◆ **Given information**
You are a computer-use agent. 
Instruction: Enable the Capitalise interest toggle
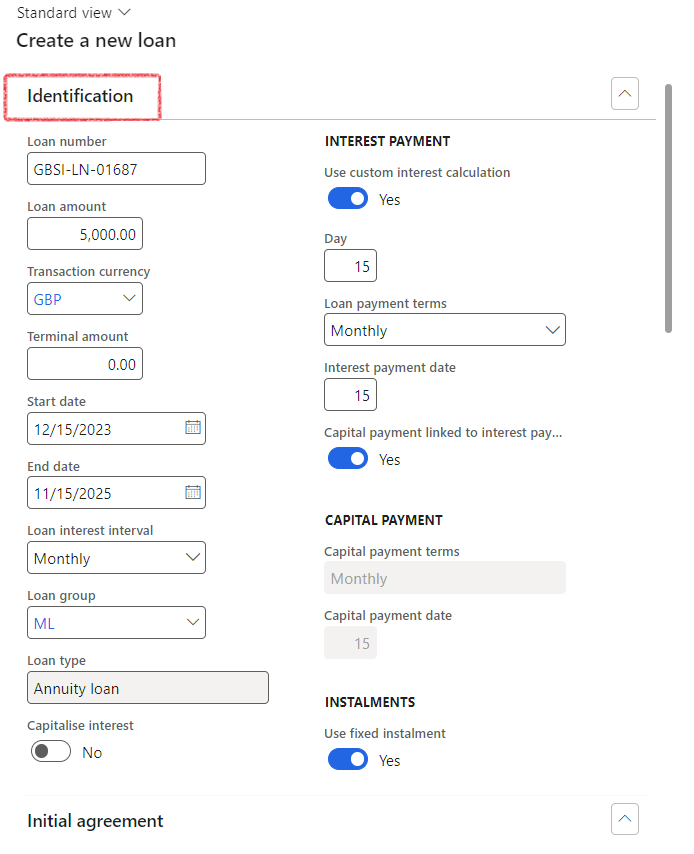point(51,752)
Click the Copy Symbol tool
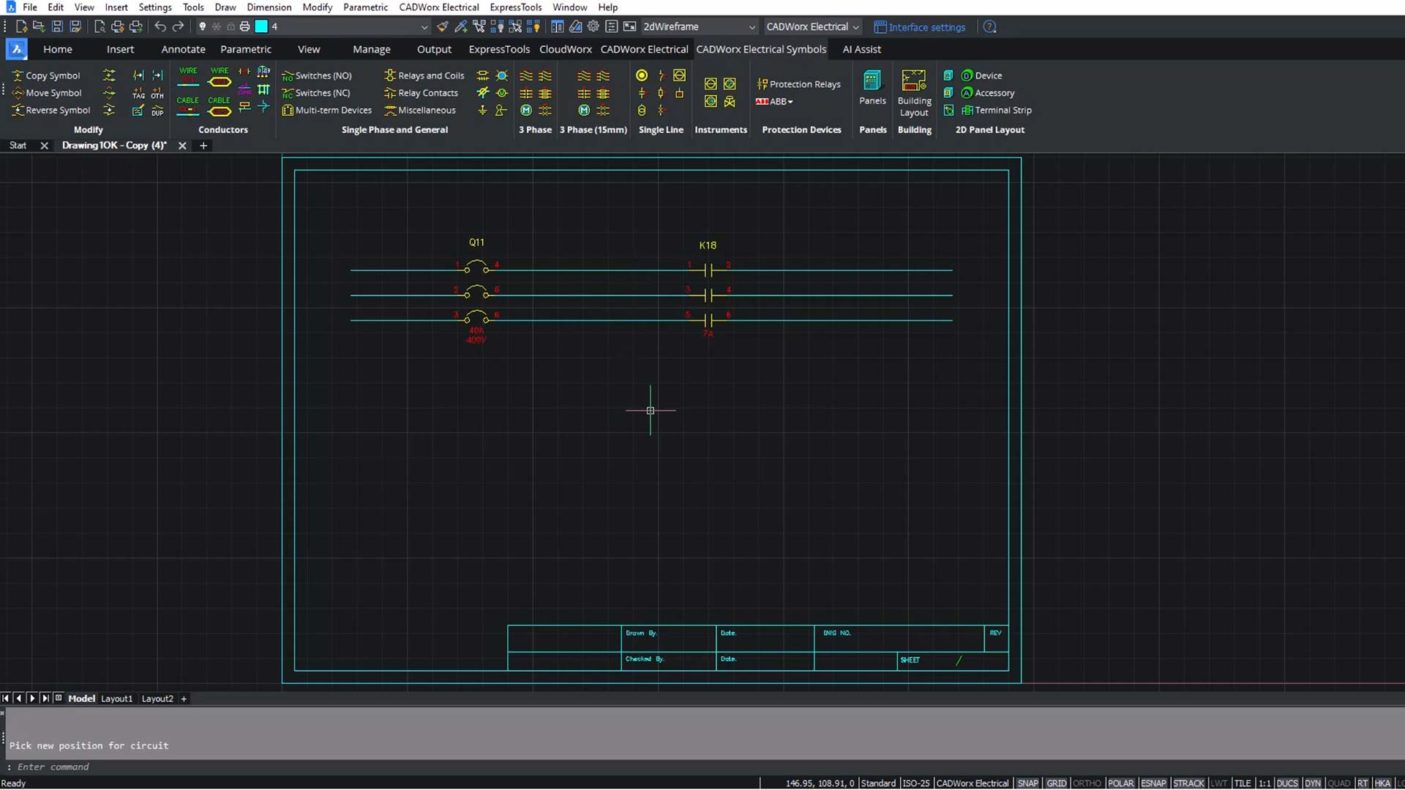1405x790 pixels. (x=46, y=76)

◆ **To be done**
Please reproduce every line of the items above word for word, leaving the pictures out of your answer.

◆ **Result for this exercise**
You are a computer-use agent. 
Instruction: Enable the Capitalise interest toggle
point(51,752)
Click the Copy Symbol tool
1405x790 pixels. (x=46, y=76)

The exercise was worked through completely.